# Questions to answer
(1) According to the article on Nepal's foreign policy, who is Tanka Karki?
(2) Name every person the article on Nepal's foreign policy mentions by name.

# Document extract
......
According to Khanal, how Nepali politicians carry forward their foreign policy will also decide Nepal’s future course.

“Foreign policy must not become a tool for domestic politics,” he said. “But unfortunately, the Nepal Communist Party and its leaders are trying to benefit politically from their relations with China.”

Prime Minister KP Sharma Oli won the 2017 elections on the back of nationalist posturing against India, which had just imposed a months-long economic blockade when Nepal was still reeling from devastating earthquakes. Oli played up ties with China as a counter-balance to Nepal’s unhealthy dependence on India, even signing a transit and transport agreement with the northern neighbour. India has not been particularly pleased with these developments, especially since it has long considered Nepal to be within its sphere of influence.

But India isn’t the only country watching Nepal in its pursuit of China. The US, which has long been wary of a rising China, has time and again cautioned Nepal against Chinese goodwill, sometimes bluntly. During their visits to Nepal, American officials have reminded Nepali leaders that any assistance from the north should be in Nepal’s interest, not China’s. Even though they have stopped short of mentioning the Belt and Road Initiative, their references to Sri Lanka and some African countries, which have fallen into what the West calls a “debt trap”, clearly demonstrate what they mean. The Chinese have been quick to counter such statements and they maintain that the Belt and Road Initiative is meant for shared benefits.

The US has also included Nepal in its broad Indo-Pacific Strategy. Even though American officials have attempted to qualify that the strategy is not targeted at any particular country, many, including the Chinese, see it as an attempt to counter China.

An article in The Global Times, the mouthpiece of the Communist Party of China, on Wednesday said that Xi’s visit to India would improve China’s ties with the South Asian country and also “serve as a response to the Indo-Pacific Strategy intended to contain China”.

In this tussle between the great powers, Nepal is a footnote, but its geostrategic location gives its an edge that belies its small stature.

“Chinese support for infrastructure and foreign direct investment is what Nepal is looking forward to,” said Tanka Karki, a former Nepali ambassador to China. “At the same time, it is an opportunity to show Nepal is China’s trusted neighbour.”
Connectivity with China would not just benefit Nepal but also the region, which is in the shared interest of everyone, including China and India, who aim to take their bilateral trade over the $100 billion mark by the end of the year.
......
Excerpts from a dataset
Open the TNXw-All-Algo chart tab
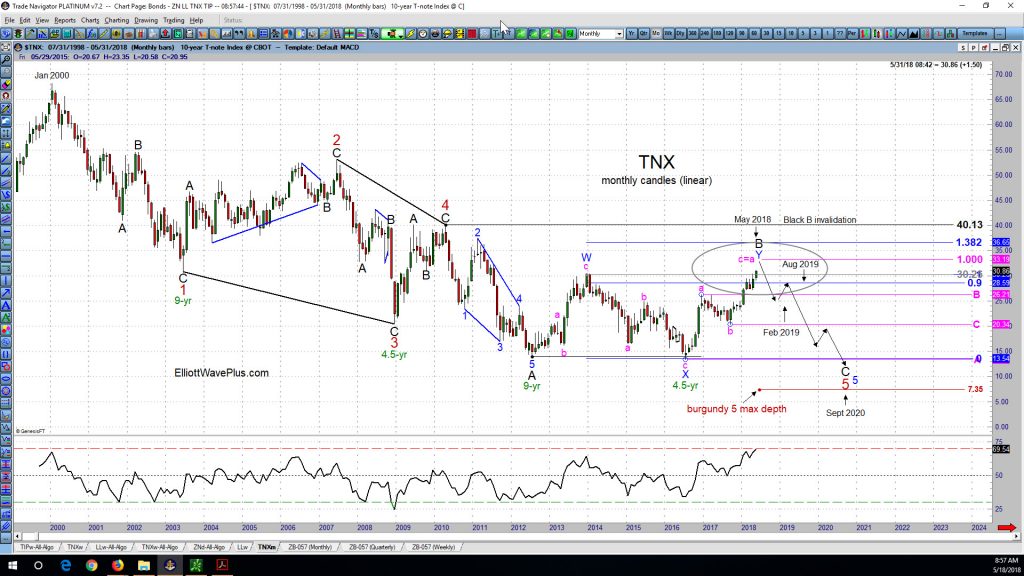 (x=159, y=547)
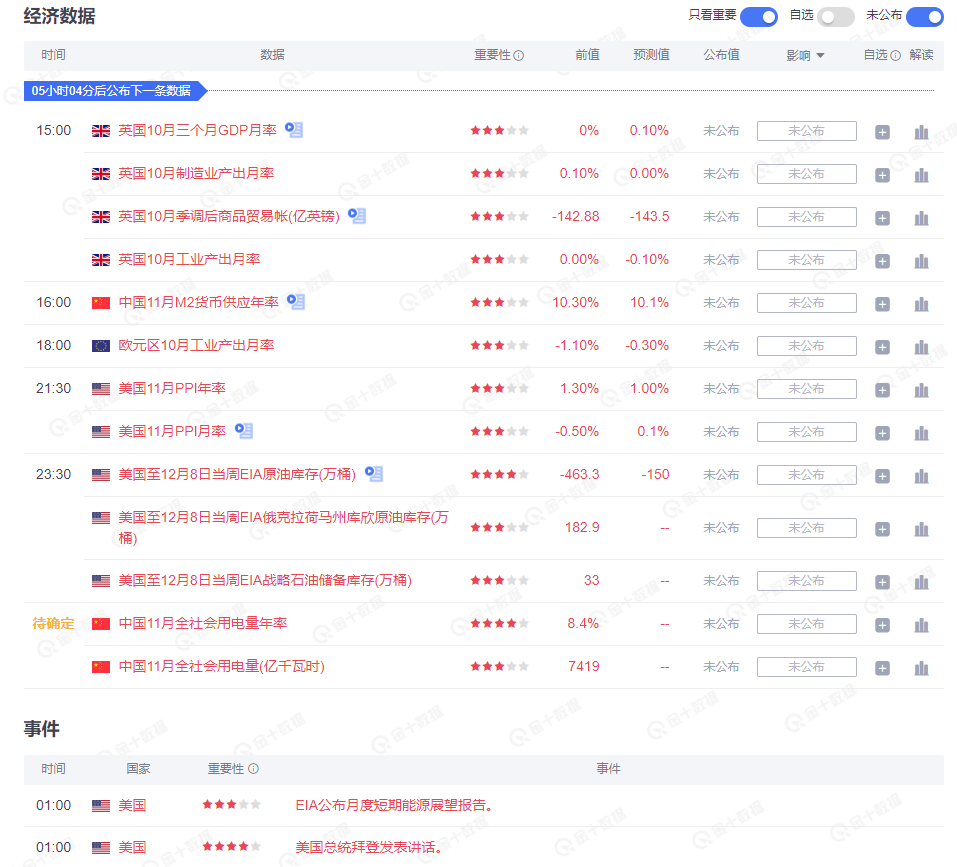Add 中国11月M2货币供应年率 to watchlist via plus icon
Image resolution: width=957 pixels, height=867 pixels.
(x=882, y=302)
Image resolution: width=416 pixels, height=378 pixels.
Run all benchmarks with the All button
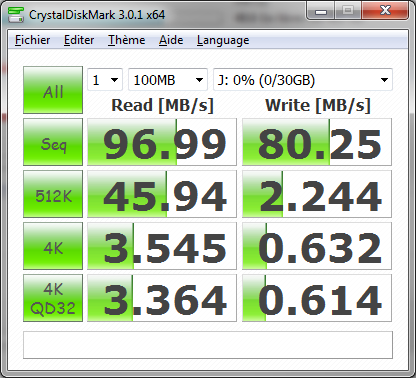[x=53, y=90]
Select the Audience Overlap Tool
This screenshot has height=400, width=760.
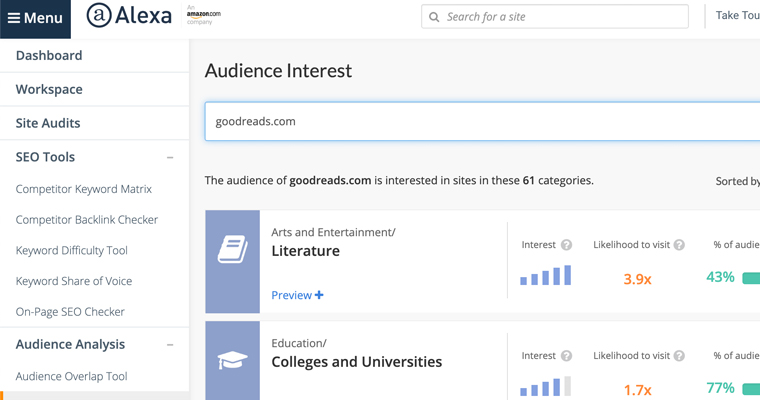[71, 376]
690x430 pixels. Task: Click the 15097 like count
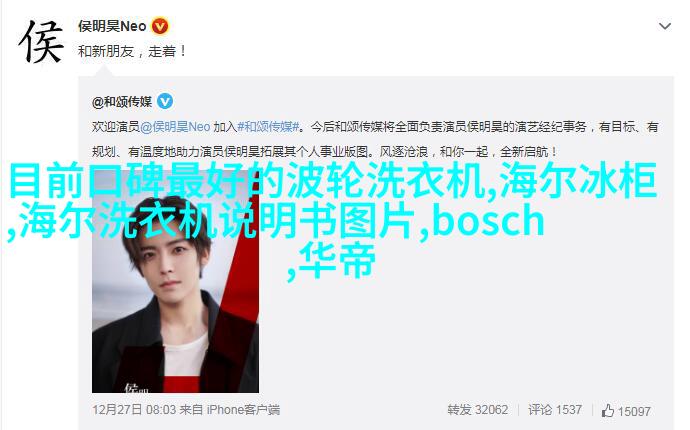[634, 411]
......
# List of solutions
(1) A former Nepali ambassador to China.

(2) Khanal, KP Sharma Oli, Xi, Tanka Karki